Wednesday, January 1, 2014

Non-Clustered Index in SQL Server

As I said in my earlier post, Index acts like a pointer. In case of Non-Clustered Index, it stores a key value and address of the data row. Index is mainly used to sort the data rows. Apart from Clustered Index, SQL Server allows you to have a Non-Clustered Index on a table.

A table can have only one clustered index in any version of SQL Server but until SQL Server 2008 R2, there can be 249 Non-Clustered Indexes per table. This limit has increased in SQL Server 2012 to 999. Non-Clustered Index doesn't sort the data rows in a physical order they are stored on disk. It does a logical sorting and sorting mechanism is as it is for Clustered Index. It is ASC (Ascending) by default and user can manually specify it as DESC (Descending). Non-Clustered Index can be Unique or Non-Unique.
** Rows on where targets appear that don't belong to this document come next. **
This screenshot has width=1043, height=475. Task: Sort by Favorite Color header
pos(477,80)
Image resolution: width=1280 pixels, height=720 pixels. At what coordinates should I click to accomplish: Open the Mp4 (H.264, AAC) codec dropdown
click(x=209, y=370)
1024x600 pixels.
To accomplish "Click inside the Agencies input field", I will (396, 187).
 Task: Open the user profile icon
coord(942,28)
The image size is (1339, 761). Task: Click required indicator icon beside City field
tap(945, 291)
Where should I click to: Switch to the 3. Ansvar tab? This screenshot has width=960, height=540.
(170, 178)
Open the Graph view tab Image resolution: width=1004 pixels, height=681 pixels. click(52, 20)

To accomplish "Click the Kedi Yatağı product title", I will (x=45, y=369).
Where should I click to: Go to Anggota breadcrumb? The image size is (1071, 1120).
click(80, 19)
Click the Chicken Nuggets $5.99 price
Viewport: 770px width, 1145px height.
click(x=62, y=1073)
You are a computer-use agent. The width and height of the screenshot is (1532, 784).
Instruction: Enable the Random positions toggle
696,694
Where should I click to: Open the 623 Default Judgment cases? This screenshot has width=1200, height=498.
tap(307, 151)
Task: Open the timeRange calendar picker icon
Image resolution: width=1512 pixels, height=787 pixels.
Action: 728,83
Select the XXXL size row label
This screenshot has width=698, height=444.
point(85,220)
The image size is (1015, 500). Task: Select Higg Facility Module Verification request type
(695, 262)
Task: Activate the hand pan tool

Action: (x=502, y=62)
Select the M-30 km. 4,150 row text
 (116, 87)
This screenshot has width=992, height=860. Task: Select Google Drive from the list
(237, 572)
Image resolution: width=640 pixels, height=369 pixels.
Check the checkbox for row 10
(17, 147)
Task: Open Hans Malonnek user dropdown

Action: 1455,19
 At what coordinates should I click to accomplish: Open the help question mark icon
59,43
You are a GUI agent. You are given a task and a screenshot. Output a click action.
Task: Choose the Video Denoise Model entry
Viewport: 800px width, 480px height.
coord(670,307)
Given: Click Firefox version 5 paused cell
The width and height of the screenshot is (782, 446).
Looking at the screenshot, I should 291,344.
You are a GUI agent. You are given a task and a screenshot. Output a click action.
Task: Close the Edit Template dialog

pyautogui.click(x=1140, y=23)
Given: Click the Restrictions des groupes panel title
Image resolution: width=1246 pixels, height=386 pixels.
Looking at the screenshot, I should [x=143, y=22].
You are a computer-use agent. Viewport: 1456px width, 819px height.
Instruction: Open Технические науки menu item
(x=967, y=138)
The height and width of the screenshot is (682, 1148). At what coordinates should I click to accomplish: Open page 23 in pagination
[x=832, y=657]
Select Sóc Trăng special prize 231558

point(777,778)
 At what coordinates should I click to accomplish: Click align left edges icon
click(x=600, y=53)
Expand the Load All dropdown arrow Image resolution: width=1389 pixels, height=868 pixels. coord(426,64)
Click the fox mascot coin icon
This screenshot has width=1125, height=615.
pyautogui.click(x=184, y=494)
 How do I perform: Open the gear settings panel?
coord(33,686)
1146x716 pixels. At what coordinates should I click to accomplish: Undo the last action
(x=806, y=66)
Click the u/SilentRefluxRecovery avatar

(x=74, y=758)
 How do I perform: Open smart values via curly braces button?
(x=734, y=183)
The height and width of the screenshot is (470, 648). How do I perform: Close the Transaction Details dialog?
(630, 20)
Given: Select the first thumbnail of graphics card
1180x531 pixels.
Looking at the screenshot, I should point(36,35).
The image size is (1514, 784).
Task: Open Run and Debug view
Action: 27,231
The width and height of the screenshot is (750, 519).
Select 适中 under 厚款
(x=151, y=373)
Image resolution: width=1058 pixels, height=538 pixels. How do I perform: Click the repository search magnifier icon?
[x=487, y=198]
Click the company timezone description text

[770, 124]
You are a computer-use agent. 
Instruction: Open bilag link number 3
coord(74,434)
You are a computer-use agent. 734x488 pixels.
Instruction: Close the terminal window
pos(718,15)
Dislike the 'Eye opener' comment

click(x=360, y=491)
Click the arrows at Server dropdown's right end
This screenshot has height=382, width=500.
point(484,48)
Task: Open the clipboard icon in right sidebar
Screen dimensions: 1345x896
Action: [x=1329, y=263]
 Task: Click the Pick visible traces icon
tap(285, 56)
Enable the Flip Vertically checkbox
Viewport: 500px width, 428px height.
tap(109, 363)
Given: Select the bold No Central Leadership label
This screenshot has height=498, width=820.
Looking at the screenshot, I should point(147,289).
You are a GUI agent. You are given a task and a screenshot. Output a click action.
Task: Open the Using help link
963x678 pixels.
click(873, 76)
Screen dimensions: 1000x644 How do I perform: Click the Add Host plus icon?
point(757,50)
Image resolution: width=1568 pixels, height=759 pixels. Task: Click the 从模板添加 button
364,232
Unlike Clustered Index, Non-Clustered Index sorts the data rows in a logical order but not in a physical order. Physically rows are present as they are stored on disk but on creating a Non-Clustered Index, it appears to the user as they are sorted by his/her choice.

Architecture


Levels of a nonclustered index

This is the architecture of Non-Clustered Index specified by Microsoft in its official documentation. Like Clustered Index, it is also a 3 level architecture. At the bottom level, the data pages are present. If there is no clustered index created before then these data pages store the addresses of data rows directly. A table without any index is called HEAP. If there is already a clustered index existing on table then data pages of Non-Clustered Index store the key values of Clustered Index. If the clustered index is unique then directly those unique key values are stored in data pages. If the clustered index is non-unique index then SQL Server makes all key values unique by adding a 4 byte number to every key value. User cannot know what is that 4 byte value, it's done internally by SQL Server. This 4 byte number is called UNIQUEIFIER.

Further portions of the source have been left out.